Como solução sugeriu aos operários: "organizar-se
revolucionariamente e criar fracções revolucionarias marxistas
nos organismos oficiais ou espontâneos". é interessante observar
como Oswald de Andrade oscilou em suas convicções: entre adotar
a orientação marxista, no que diz respeito a necessidade de se
organizar as agremiações operárias, preferiu sugerir também
as reuniões pautadas pela espontaneidade e de tradição
anarquista. Outra proposta, inspirada nesta tradição foi a idéia
de entrosar o trabalhador do campo na mesma frente, dando a entender que não
devia ser meramente o interesse especifico de cada profissão o fator
de união: o ponto comum seria a condição de "despojado".
Para incentivar o trabalho de organização das bases operárias,
recordou os momentos de bravura do proletariado paulista em face da burguesia:
1906 - a greve paulista; 1917 a greve geral; 1929 - os gráficos; 1930
-a Light; 1932 - os ferroviários. E com base nessas vitórias operárias,
insistiu na necessidade de um balanço objetivo das conquistas reais e
da força desses movimentos. Sem esquecer de assinalar que a grande diferença
entre o proletariado em ascensão e a burguesia era a "fraqueza de
se criticar e o poder de melhorar sobre a experiência dos próprios
erros", aconselhou, em tom professoral, aos operários: "libertar
de todas as ideologias burguesas", "fortalecer a teoria de classe"
e por fim conscientizar-se de que a "emancipação do proletariado
é tarefa do proletariado". Estas recomendações divergiam
intensamente da proposta libertaria, que não admitia uma pratica classista,
na luta por um mundo diferente.
A conferência
captou bem a atmosfera de confusão ideológica tanto do Autor como
do momento nacional. Com as reviravoltas políticas a nível internacional,
repercutiu no Brasil o estado de expectativa e ansiedade em relação
ao quadro de opções políticas: "As palavras 'socialismo',
'esquerda', revolucionário' abriram as suas entradas secretas, seus alçapões
e labirintos aos refugiados dos terremotos capitalistas" ... Diante desse
panorama, Oswald mostrou-se entusiasmado com o exemplo da realidade soviética
e a atuação dos seus sindicatos, responsáveis pelas sugestões
de aperfeiçoamento do regime. Confrontou esta realidade, no seu entender,
ideal com a situação de miséria e exploração
do mundo capitalista. Ao lado desta visão entusiasta do modelo soviético
na época, realizou previsões atualíssima e certeiras, que
se confirmaram no mundo ocidental, décadas depois: "0 dia de amanhã
será com certeza pior do que o de hoje. A racionalização
capitalista continuará a despedir, a diminuir os salários, a tapear
os seguros, a perseguir e entregar à polícia os trabalhadores
conscientes".
Dois pontos
podem ser destacados como novidade no pensamento critico dos intelectuais modernistas.
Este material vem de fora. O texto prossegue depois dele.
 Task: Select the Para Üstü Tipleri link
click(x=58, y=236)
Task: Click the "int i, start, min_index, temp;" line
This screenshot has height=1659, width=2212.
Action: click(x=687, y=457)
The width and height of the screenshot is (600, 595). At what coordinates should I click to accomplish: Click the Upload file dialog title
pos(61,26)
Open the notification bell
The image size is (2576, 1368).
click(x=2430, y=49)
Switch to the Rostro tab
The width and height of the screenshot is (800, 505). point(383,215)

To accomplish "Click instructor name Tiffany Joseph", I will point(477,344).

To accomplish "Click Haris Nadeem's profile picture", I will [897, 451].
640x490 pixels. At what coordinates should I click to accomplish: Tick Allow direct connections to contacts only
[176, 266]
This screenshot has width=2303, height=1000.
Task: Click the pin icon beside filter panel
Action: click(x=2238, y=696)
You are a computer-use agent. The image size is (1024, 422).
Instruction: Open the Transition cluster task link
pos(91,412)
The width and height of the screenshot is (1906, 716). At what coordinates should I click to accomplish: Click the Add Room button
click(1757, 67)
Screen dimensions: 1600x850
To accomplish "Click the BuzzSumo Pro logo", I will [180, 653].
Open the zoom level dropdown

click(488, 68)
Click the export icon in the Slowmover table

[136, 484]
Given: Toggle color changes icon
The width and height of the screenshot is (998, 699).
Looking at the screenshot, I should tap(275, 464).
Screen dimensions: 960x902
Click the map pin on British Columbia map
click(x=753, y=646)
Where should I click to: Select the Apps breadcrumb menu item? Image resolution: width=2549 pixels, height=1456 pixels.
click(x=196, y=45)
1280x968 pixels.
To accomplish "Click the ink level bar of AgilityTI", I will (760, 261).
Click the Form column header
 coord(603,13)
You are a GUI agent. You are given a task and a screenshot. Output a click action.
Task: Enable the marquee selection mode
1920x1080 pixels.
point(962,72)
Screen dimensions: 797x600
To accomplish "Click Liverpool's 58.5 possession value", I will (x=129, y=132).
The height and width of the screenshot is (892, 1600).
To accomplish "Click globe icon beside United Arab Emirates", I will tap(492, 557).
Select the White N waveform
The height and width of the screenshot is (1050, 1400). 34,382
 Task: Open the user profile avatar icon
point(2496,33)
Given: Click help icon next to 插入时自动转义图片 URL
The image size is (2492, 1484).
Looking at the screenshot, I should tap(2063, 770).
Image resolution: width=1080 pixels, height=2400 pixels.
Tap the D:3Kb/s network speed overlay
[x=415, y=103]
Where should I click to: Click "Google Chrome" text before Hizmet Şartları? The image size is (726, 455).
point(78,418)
Antes de mais nada, a escolha política feita por Oswald foi singular,
comparando-se com a dos seus companheiros. Oswald tentou contribuir concretamente,
como escritor, através de uma produção especifica e orientada,
mesmo considerando-se a ingenuidade e pobreza das argumentações
teóricas. Voltados para a educação e o crescimento espiritual
do trabalhador, seus textos são ricos de sugestões com a intenção
de auxiliar o operário na reflexão sobre seus direitos políticos
e sobre seu papel na luta pela transformação da sociedade. Entusiasta,
superdimensionado foi o papel traçado, pelo escritor, para a ação
do proletariado no futuro da humanidade. E nesse percurso, não deixou
de anotar a dívida dos movimentos operários para com o "mundo
sonhado pelos utopistas e anarquistas". Outro elemento novo, na reflexão
dos modernistas na década de 30, foi a crítica explícita
à Revolução Constitucionalista de 32. Elogiou a atitude
dos operários por não se ter deixado levar pela "histeria
pequeno-burguesa das paulistas. .. " e por não " (... ) formar
batalhões patrióticos sob a direção dos sicários
da ordem social e dos tubarões da ordem feudal"
Em 'O Lar
do operário" (do início da década de 40) traçou
a síntese de um programa social, espécie de plataforma política.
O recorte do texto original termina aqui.